Prevailing 16S rRNA gene-amplicon methods for characterizing the bacterial microbiome of wildlife are economical, but result in coarse taxonomic classifications, are subject to primer and 16S copy number biases, and do not allow for direct estimation of microbiome functional potential. While deep shotgun metagenomic sequencing can overcome many of these limitations, it is prohibitively expensive for large sample sets. We evaluated the ability of shallow shotgun metagenomic sequencing to characterize taxonomic and functional patterns in the fecal microbiome of a model population of feral horses (Sable Island, Canada). Since 2007, this unmanaged population has been the subject of an individual-based, long-term ecological study. Using deep shotgun metagenomic sequencing, we determined the sequencing depth required to accurately characterize the horse microbiome. In comparing conventional versus high-throughput shotgun metagenomic library preparation techniques, we validate the use of more cost-effective lab methods. Finally, we characterize similarities between 16S amplicon and shallow shotgun characterization of the microbiome and demonstrate that the latter recapitulates biological patterns first described in a published amplicon dataset.

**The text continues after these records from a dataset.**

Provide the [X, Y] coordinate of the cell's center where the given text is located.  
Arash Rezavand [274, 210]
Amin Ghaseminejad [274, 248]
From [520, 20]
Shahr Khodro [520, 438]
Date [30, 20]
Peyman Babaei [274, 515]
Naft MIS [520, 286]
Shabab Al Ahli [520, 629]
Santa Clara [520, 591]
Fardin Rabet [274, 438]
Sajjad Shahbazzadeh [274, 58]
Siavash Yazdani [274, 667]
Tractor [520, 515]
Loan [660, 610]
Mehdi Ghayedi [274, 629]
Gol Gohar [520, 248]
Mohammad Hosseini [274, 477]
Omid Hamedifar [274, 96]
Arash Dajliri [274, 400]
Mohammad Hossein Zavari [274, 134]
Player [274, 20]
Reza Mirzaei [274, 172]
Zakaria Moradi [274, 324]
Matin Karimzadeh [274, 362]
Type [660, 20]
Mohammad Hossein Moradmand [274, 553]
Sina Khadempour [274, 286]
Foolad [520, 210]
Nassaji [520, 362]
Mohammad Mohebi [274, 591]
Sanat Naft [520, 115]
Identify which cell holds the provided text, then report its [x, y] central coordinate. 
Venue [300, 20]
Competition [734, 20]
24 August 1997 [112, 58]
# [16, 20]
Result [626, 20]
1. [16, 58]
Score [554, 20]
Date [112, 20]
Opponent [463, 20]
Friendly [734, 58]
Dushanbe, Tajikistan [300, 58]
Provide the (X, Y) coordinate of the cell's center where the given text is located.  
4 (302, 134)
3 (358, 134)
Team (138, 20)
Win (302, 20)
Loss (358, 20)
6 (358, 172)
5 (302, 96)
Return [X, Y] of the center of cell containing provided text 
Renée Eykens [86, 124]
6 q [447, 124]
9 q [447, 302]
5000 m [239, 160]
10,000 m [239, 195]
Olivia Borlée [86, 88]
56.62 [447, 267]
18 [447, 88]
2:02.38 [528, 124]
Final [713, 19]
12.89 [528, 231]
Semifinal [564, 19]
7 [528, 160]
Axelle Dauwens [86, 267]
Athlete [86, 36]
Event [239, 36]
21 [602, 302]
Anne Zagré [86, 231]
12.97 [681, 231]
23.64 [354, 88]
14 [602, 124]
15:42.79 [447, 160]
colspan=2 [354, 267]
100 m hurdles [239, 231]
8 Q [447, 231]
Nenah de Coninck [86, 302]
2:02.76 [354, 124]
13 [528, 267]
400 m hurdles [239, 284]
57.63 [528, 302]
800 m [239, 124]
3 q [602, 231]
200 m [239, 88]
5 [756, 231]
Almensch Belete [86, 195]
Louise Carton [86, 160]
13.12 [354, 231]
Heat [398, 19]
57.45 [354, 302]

Unlike amplicon data, we further demonstrate how shallow shotgun metagenomic data provide useful insights about microbiome functional potential which support previously hypothesized diet effects in this study system.

16S amplicon, deep shotgun metagenomic, and shallow shotgun metagenomic seqeunce characterization of the bacterial microbiome of feral horse fecal samples. Fresh, individual-linked fecal samples were collected from Sable Island feral horses (Sable Island, Nova Scotia) in 2014, during annual surveys of the horse population. Samples were kept on ice in the field and stored at -20C on Sable Island for two months, before being placed into longterm storage at -80C on the mainland.